Quest’anno, come l’anno scorso, gli studenti hanno dovuto lottare per ottenere quel sacrosanto riconoscimento del loro lavoro, ma stavolta non si sono fermati alla difesa dell’esistente ed hanno avanzato proposte concrete per fissare nel tempo questa pratica di retribuzione del tirocinio.
In quest’ottica è stato dunque affrontato un incontro proprio con il responsabile del progetto “GiovaniSì” e con i funzionari dell’assessorato regionale alla Salute. L’incontro si è svolto l’11 di gennaio: la Regione, lungi dal voler incentivare l’occupazione giovanile, punta a ridurre gli investimenti in linea con i tagli che stanno colpendo sanità pubblica e istruzione. I funzionari regionali hanno proposto il pagamento del solo terzo anno di corso attraverso il progetto GiovaniSì. Ma gli studenti non si sono fatti ingannare dalla propaganda e dal tentativo di giustificare il loro sacrificio in nome di una presunta equità con gli altri giovani “aiutati” dal progetto. Hanno preso la parola ed hanno ribadito che la forma non importa (GiovaniSì, assegni), la sostanza deve essere la retribuzione certa del lavoro svolto per tutti e tre gli anni. Ed hanno anche rilanciato, sottolineando il discorso degli studenti di infermieristica pediatrica ed ostetricia, che hanno sempre svolto lo stesso carico di lavoro, ma per i quali non era mai stata prevista neanche la forma degli assegni.
Per i funzionari che si aspettavano studenti disposti ad accettare tutto in cambio dell’aspettativa di un lavoro sicuro – aspettativa ormai vana anche per gli infermieri – trovarsi ad affrontare un secco rifiuto, seguito da un “anzi…”, è stata una vera sorpresa. A quel punto si sono visti costretti a rimandare ad un altro incontro con data da destinarsi chiedendo anche una relazione dettagliata sulla modalità e sui tempi di svolgimento del tirocinio, che gli studenti dei vari poli stanno già preparando.

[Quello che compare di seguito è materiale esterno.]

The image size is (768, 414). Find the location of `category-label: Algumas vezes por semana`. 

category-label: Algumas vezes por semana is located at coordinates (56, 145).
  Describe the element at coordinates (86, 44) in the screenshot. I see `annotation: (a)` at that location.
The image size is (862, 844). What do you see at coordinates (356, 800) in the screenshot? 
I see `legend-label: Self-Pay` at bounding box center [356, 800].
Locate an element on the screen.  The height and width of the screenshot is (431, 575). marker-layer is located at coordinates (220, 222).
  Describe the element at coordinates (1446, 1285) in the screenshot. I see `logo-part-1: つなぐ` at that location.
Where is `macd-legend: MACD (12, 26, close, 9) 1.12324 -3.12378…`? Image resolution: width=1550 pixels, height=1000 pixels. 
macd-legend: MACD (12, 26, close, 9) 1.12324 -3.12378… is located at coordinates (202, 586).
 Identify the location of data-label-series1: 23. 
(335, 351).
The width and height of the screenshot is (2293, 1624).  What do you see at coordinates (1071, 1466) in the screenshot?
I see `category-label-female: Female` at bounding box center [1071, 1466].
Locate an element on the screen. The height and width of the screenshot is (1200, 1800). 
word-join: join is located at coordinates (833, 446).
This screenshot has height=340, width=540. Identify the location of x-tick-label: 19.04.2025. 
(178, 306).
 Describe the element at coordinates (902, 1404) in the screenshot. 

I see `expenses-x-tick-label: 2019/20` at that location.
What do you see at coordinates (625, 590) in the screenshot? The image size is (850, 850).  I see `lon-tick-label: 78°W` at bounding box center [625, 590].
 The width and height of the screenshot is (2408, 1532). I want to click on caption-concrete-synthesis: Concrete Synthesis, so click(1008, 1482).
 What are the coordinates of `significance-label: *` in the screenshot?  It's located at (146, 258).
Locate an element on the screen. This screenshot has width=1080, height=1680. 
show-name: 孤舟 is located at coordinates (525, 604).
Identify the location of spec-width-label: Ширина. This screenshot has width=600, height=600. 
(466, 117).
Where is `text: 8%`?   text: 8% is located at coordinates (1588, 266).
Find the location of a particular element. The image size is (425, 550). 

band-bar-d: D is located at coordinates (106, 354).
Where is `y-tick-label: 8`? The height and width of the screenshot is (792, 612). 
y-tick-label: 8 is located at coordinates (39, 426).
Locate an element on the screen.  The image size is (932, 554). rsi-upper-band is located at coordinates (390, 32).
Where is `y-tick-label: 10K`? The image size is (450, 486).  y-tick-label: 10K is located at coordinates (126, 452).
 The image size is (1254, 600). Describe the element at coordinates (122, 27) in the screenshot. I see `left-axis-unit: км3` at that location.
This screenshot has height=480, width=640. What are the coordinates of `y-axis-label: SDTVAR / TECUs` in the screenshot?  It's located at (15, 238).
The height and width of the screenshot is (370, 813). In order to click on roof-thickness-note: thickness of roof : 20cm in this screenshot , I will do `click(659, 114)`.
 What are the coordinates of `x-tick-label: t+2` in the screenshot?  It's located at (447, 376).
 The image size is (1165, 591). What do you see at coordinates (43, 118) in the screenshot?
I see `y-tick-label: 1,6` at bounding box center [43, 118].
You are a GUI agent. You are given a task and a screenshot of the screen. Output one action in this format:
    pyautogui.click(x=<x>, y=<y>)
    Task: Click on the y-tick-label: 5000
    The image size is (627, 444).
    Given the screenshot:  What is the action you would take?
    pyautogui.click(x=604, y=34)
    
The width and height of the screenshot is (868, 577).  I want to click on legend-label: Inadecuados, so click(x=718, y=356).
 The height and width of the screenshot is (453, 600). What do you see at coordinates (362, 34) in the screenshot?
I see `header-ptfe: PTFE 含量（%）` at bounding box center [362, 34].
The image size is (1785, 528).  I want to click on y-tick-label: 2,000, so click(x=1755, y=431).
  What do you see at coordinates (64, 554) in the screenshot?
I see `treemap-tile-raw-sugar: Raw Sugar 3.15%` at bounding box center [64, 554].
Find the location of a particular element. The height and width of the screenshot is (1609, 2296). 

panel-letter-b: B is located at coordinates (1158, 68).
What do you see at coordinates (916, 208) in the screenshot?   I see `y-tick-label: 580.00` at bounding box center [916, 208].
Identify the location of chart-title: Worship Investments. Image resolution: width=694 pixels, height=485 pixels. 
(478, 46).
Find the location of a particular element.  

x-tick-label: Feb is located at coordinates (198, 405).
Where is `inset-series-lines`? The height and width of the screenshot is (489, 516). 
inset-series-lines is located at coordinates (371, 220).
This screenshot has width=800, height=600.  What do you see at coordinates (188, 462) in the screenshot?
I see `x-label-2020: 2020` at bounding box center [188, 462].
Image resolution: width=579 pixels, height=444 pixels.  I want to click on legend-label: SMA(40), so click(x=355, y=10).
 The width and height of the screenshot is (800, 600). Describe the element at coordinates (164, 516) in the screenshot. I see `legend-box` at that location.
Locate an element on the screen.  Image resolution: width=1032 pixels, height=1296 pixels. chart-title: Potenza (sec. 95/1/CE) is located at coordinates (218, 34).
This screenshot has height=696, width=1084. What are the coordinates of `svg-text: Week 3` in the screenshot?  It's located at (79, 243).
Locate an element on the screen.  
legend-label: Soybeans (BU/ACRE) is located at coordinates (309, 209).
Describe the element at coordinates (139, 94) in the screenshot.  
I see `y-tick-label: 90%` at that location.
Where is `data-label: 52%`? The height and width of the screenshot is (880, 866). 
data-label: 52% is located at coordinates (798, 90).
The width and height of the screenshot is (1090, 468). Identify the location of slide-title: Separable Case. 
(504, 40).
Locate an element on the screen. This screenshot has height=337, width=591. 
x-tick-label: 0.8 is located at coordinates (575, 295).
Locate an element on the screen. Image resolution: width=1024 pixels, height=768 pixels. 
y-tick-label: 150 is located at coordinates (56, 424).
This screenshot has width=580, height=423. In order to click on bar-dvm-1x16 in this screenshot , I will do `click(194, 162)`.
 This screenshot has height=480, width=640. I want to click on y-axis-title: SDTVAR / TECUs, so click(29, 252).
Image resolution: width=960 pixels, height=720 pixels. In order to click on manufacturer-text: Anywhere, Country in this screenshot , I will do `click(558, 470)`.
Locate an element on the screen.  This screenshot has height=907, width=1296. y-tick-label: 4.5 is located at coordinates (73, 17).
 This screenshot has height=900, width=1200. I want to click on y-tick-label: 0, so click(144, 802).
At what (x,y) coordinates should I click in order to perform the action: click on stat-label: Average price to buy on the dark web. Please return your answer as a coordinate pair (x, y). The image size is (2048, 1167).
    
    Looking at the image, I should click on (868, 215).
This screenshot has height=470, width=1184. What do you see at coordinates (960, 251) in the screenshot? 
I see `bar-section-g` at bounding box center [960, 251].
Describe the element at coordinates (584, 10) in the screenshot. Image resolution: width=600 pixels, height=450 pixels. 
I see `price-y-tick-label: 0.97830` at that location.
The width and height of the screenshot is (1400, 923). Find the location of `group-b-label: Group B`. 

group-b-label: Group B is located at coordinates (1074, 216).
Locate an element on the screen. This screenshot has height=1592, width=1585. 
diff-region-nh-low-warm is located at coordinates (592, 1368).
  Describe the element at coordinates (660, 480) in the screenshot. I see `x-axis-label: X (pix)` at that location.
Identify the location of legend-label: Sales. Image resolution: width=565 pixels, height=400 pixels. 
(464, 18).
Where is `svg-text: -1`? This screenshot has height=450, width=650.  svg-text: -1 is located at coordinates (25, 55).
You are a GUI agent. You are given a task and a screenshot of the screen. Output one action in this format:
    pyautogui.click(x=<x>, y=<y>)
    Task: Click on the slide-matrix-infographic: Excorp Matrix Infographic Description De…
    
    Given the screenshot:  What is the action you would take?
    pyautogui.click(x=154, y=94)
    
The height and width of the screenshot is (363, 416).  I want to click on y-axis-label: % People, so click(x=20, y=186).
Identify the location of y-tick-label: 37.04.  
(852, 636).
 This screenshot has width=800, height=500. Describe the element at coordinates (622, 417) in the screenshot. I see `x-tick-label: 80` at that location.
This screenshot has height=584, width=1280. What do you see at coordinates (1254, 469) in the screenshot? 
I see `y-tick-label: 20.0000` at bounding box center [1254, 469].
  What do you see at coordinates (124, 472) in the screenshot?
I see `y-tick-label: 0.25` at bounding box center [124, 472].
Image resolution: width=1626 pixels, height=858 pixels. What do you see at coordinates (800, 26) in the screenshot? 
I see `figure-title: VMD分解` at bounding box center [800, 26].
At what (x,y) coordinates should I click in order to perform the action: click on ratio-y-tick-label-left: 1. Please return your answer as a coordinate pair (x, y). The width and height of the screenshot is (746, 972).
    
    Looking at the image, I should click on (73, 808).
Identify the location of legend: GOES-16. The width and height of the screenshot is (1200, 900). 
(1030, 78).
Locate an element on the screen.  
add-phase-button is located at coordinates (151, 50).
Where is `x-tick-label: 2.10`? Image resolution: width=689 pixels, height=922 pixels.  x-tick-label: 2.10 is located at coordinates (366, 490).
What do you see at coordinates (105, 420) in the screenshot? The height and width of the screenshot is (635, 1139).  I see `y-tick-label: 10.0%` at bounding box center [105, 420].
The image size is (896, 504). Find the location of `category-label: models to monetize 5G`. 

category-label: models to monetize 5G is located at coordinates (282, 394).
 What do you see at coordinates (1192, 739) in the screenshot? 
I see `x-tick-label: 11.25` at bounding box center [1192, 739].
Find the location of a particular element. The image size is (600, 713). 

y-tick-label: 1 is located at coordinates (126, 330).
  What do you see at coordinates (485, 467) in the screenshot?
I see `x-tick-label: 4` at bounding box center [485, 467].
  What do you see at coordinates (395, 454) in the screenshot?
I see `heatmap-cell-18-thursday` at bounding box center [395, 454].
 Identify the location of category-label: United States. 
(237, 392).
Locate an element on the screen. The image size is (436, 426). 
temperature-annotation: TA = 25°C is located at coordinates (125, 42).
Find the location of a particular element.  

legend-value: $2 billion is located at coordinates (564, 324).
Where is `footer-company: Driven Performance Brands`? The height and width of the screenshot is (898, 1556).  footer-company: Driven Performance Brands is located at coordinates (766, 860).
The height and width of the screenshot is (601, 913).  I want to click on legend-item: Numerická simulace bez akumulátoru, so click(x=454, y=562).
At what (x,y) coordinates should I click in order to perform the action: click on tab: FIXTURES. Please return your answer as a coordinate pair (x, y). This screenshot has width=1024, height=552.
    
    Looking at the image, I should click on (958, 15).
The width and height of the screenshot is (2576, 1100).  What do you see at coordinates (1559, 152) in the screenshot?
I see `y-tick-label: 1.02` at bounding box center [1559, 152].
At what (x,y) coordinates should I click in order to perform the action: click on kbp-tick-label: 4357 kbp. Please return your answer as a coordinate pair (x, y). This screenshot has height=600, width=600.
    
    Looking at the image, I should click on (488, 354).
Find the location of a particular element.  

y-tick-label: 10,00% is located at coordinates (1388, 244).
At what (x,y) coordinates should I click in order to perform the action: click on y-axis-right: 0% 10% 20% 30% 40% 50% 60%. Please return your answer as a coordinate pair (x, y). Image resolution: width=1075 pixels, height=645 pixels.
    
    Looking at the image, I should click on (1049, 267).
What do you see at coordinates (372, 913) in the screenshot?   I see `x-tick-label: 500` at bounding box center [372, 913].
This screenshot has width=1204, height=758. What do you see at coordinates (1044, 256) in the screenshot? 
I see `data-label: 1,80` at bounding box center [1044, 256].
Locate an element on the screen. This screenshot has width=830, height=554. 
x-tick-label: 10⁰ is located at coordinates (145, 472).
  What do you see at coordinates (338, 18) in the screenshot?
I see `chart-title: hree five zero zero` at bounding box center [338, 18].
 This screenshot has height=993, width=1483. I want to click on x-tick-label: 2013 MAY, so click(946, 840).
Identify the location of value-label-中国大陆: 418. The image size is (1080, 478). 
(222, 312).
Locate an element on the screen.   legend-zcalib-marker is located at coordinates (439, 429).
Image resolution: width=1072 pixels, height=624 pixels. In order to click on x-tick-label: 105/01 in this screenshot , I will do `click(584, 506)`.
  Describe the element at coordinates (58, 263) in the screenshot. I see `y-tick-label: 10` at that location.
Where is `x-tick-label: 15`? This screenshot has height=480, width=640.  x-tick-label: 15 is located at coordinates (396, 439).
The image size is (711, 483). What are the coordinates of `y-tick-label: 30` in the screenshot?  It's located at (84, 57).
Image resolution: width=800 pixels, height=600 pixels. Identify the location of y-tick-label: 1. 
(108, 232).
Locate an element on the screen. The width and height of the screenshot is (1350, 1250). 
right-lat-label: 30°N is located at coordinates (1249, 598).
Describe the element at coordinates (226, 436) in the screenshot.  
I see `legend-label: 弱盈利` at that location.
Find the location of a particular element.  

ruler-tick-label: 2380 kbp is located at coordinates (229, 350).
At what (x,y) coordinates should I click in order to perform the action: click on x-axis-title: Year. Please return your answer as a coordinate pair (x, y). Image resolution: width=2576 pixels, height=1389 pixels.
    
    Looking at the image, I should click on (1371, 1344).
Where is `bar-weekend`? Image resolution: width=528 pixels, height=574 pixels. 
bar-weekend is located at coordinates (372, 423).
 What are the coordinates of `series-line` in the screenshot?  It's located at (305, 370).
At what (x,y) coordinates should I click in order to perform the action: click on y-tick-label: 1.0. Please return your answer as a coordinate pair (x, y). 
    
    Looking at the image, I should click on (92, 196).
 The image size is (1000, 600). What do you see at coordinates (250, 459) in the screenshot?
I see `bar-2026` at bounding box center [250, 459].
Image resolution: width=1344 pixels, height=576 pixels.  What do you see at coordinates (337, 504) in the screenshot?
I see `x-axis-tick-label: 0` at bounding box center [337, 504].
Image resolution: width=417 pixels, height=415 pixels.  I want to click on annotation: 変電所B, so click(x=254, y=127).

Quello che emerge da questa vicenda è da un lato l’arroganza della Regione Toscana che sbandiera conquiste che in realtà sono la legittimazione dello sfruttamento del lavoro in formazione, ma dall’altro una presa di coscienza da parte degli studenti infermieri toscani che deve servire da esempio per tutte le altre regioni e per tutti gli altri tirocinanti. Difendere le forme di retribuzione del tirocinio formativo quando si tratta di lavoro vero e proprio deve tradursi nell’estensione di queste nelle regioni e nelle facoltà in cui non è mai esistita.